Uwielbiam oglądać i czytać takie wpisy, zatem postanowiłam dołączyć się do zabawy i pokazać Wam wnętrze mojej torebki. :)
Zacznijmy od samej torby, którą pokochałam od pierwszego spojrzenia, chodziłam koło niej jakiś miesiąc i wreszcie stałam się jej posiadaczką. Oczywiście dzięki mojej kochanej mamusi, gdyż w innym przypadku nie mogłabym sobie na nią pozwolić tuż po świętach. :) No, ale mam i cieszę się z jej użytkowania bowiem jest mięciutka, przyjemna w dotyku a przy tym bardzo solidnie zrobiona. :) Póki co nie odkryłam w niej żadnych wad. A kupiłam ją w Reserved w cenie 149zł. I uważam, że jest to cena lekko za wysoka jak na torbę z Reserved i właśnie to głównie mnie powstrzymywało, no, ale skoro jest to prezent…:) Swoją drogą bardzo ciężko było mi zrobić jej takie zdjęcie, które odda prawdziwy urok i przede wszystkim kolor. Poniżej macie zdjęcie w świetle dziennym i sztucznym. ;)
A tak przedstawia się zawartość:
1/ Długopisy, by mieć możliwość notowania w każdej chwili.
2/ Chusteczki antybakteryjne.
3/ Pendrive.
4/ Klucze.
5/ Zapasowa gumka do włosów.
6/ Kosmetyczka, w której znajduje się mój niezbędnik, ale o tym niżej.
7/ Rękawiczki bo strasznie, ale to strasznie szybko marzną mi dłonie.
8/ Chusteczki higieniczne, obowiązkowo.
9/ Krem do rąk, aktualnie Avon, Planet Spa o którym pisałam tutaj.
10/ Portfel. Mam w nim wszystko co tylko możliwe i co potrzebne każdego dnia – bilet miesięczny, prawo jazdy, legitymację, pieniądze, wszelkie karty stałego klienta itd. Jest dość duży bo w małym bym się nie zmieściła.
11/ Zawsze mam w torebce książkę, którą aktualnie czytam. Na czytanie wykorzystuję każdą wolną chwilę – nudny wykład, przerwę w zajęciach czy jazdę tramwajem więc obowiązkowo lektura musi być. :) Teraz jest to Murakami “1Q84”. Swoją drogą, polecam!

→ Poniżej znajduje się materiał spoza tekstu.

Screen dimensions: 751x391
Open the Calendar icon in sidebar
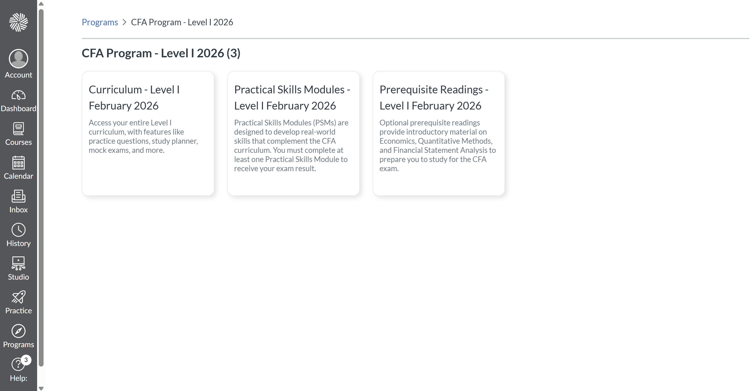pos(18,163)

12/ Kalendarz, bez którego nie wyobrażam sobie życia. Mam dużo rzeczy do ogarnięcia i muszę sobie zawsze wszystko notować by nie zapomnieć o czymś ważnym. Kalendarz na ten rok kupiłam w Biedronce, w cenie 9.99zł i uważam, że był to świetny zakup. Dobra jakość, ładny kolor i fajne wydanie. :)
Do tego dochodzi jeszcze mój telefon, który z tego względu, że częściej ląduje w kieszeni, nie załapał się do zdjęcia. No i zeszyt, w dni kiedy mam szkołę.

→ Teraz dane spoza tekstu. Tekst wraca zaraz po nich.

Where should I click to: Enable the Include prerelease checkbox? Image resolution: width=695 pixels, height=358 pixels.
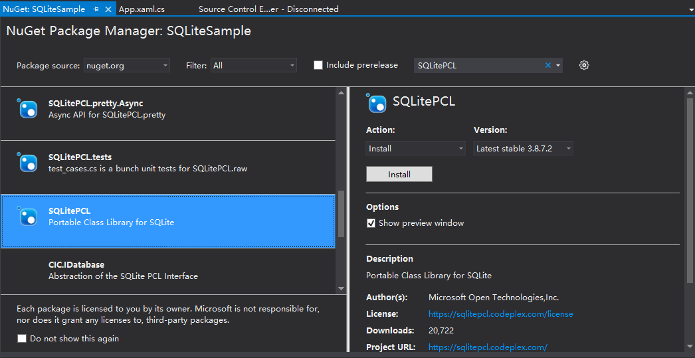(x=318, y=65)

A kosmetyczka (kupiłam ją dawno temu w Rossmannie i bardzo lubię) to taki mój niezbędnik plus rzeczy, które przydają się w nagłych sytuacjach.
1/ Bibułki matujące, Wibo. Świetna sprawa jeśli chodzi o poprawki makijażu w ciągu dnia. Odkąd je odkryłam, nie rozstaję się z nimi nawet na chwilę.
2/ Błyszczyk, aktualnie Essence, Stay with me, w odcieniu 03 candy bar. Możecie poczytać o nim tutaj. Jest świetny w ożywieniu makijażu, kiedy to rano nie mam czasu i ograniczam się do zbędnego minimum. Bardzo lubię.
3/ Tabletki – No-Spa i Ibuprom Max, w razie nagłych wypadków. Lubie mieć pewność, że gdy zacznie mnie boleć głowa, mam przy sobie tabletkę, która przyniesie mi natychmiastową ulgę.
4/ Pudełeczko z tamponami – przezorny zawsze ubezpieczony! :)
5/ Spinka do włosów.
6/ Korektor w sztyfcie z Rimmel, którego staram się wykończyć i używam jedynie gdy wyskoczy mi jakiś niespodziewany gość w trakcie dnia. Średnio go lubię.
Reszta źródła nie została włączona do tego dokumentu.